WHAT IS REQUIRED: Copy everything in the records, character for character, except images.

SOURCE MATERIAL:
══════════
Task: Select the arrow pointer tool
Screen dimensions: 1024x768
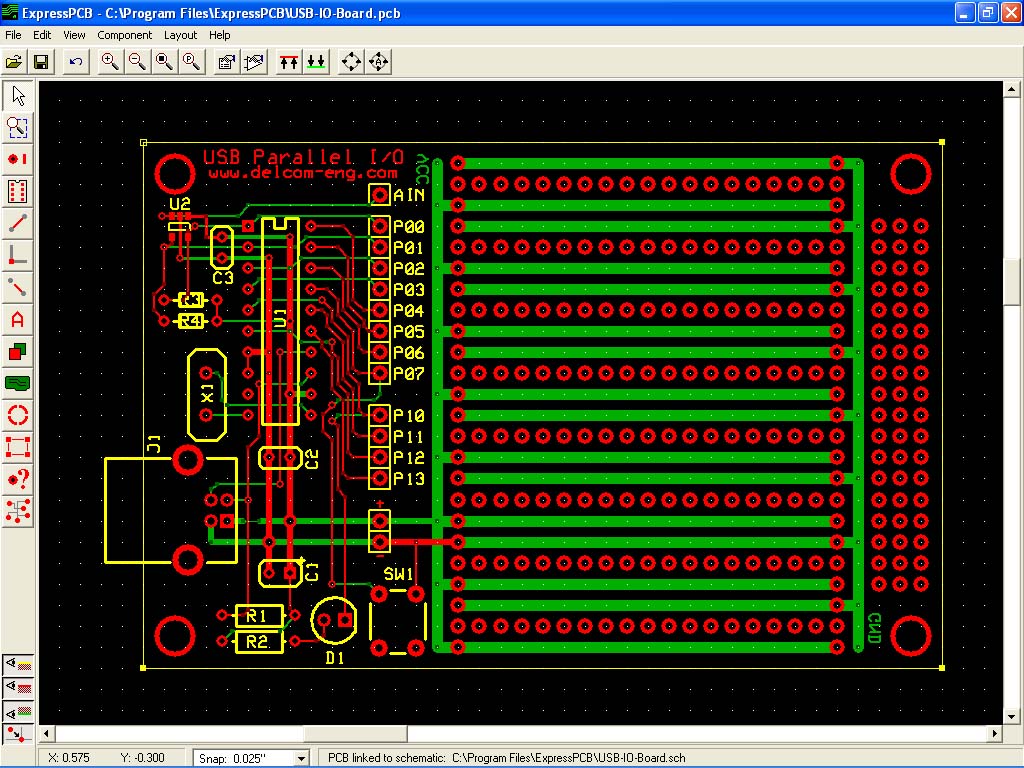Action: click(x=17, y=96)
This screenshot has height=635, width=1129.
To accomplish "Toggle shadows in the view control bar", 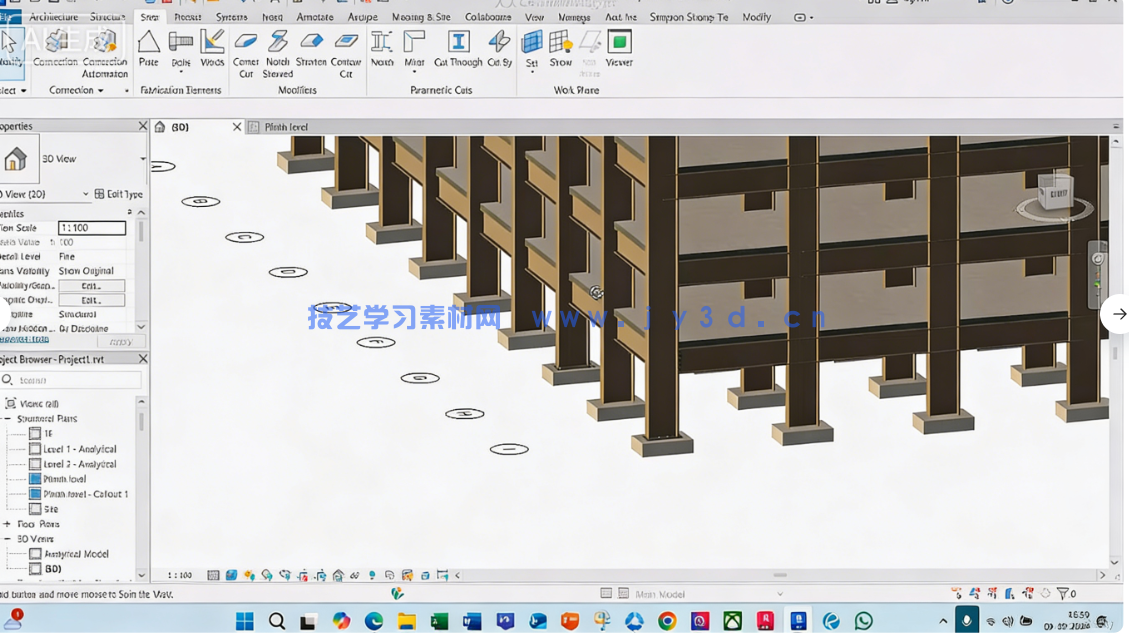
══════════
RESPONSE:
Task: Select the arrow pointer tool
Screen dimensions: 1024x768
Action: click(x=17, y=96)
This screenshot has height=635, width=1129.
To accomplish "Toggle shadows in the view control bar", 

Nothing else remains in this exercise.